Way back when the Highwayman opened in 2007, co-founder and Michelin starred chef Nigel Haworth pioneered a new style of cooking at the second of his Ribble Valley Inns. Drawing on producers from Yorkshire, Cumbria and Lancashire, for whom farming and artisan craftsmanship are a way of life, he placed the finest regional and seasonal food at the heart of his country pub. Seven years on, the Highwayman continues to thrive following a £200k refurbishment, not to mention the appointment of a remarkable new chef.
Jason ‘Bruno’ Birkbeck has crafted a completely new menu in under six weeks - and he comes to the Highwayman with a heavyweight CV. The Cumbrian chef was behind Hipping Hall’s three AA Rosettes just up the road in Kirkby Lonsdale. And he made a splash at the Michelin-starred Samling in Windermere and The Torridon in the Scottish Highlands as well. There was also an appearance on TV’s Great British Menu too. But for all his ambition and awards, Bruno grew up in Kendal and, after starting his career with Nigel Haworth at Northcote, he’s steeped in the Ribble Valley Inn’s local, seasonal ethos.
Elegantly rustic dishes like braised shoulder of Kitriddings lamb with an oatcake crust, crushed peas and potato dressing and the signature “Pig’s Head” with crispy black pudding, mash, cabbage and pickled apples, a twist one of Bruno’s Nan’s dishes, take pride of place on the menu.

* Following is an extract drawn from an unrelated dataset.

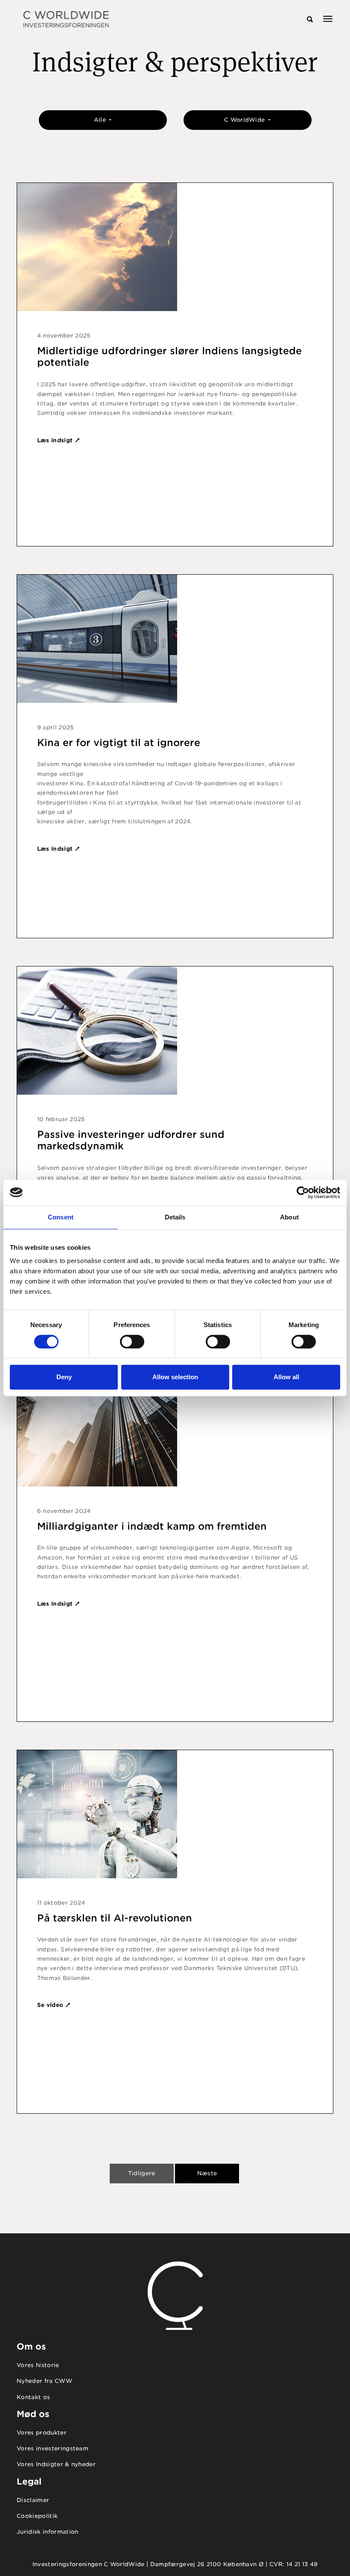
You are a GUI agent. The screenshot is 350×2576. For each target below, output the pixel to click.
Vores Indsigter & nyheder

But you’ll still find Highwayman favourites, including battered haddock with chips and tasty platters – and a new take on our popular kids menu.
The décor offers plenty of talking points too. Designed by award-winning agency, Lister Carter of Chester, wagon wheels draped with filament bulbs nod to the pub’s name, while the bar has been pared back to create a feeling of space. With dry stone walls and views of the hills, the terrace is the perfect place for a meal al fresco while inside, open fires beckon from vintage grates.
At its heart, The Highwayman is a pub in love with its setting - which just happens to include great local food and unspoilt views. Greens and purples nod to colours of the landscape and famous producers like Peter Ascroft (cauliflowers) and Reg Johnson (Goosnargh chicken and duck) are celebrated in sought-after portraits on the walls. The hand pumps keep things regional too - with a new Thwaites-brewed “Highwayman” light amber ale coming in at a very quaffable 3.8%. Going back to basics has never been so pleasurable.